Leaf Chl Retrieval Using Spectral Bands Versus Vegetation Indices
Feature transformation is a critical task in any machine learning framework, especially when involving datasets comprising of hundreds of variables. This aspect should be carefully reviewed by evaluating the types of variables that are part of the dataset and exploring possible transformations and reductions to optimize the model performance (Guyon and Elisseeff, 2003). In this study, three elements can be highlighted regarding evaluating VIs as transformed variables out of reflectance spectral bands. First, using VIs slightly improves the goodness-of-fit and prediction accuracy of different types of ML models. Second, the VI predictors approach provide an alternative way to use spectral variables without affecting the capturing of temporal dynamics. Third, hyperspectral VI predictors add specific biophysical background to the training knowledge, hence enriching model interpretability.
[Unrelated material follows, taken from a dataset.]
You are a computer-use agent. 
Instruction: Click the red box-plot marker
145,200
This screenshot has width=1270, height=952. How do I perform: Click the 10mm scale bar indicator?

Few studies in the literature have explored retrieving SPAD-based Chl levels using VI predictors derived from hyperspectral datasets. For example, linear regressions (Qi et al., 2020), random forest (Shah et al., 2019), or Cubist (Houborg and McCabe, 2018) have been combined with different types of VIs, reaching more accurate results than using spectral bands, which has also been achieved in this study. Although higher R2 scores were reached when using all bands as predictors than the 145 selected bands (i.e., all except for the PLSR model). In terms of accuracy, higher accuracies (i.e., up to 3 SPAD units below) were reported when using the VI features. Indeed, these results follow what has been suggested in other studies regarding the low (or no) impact of the number of variables in the accuracy estimates, but rather the importance of identifying the marginal effect of the explanatory variables in the dependent variable (Alin, 2010).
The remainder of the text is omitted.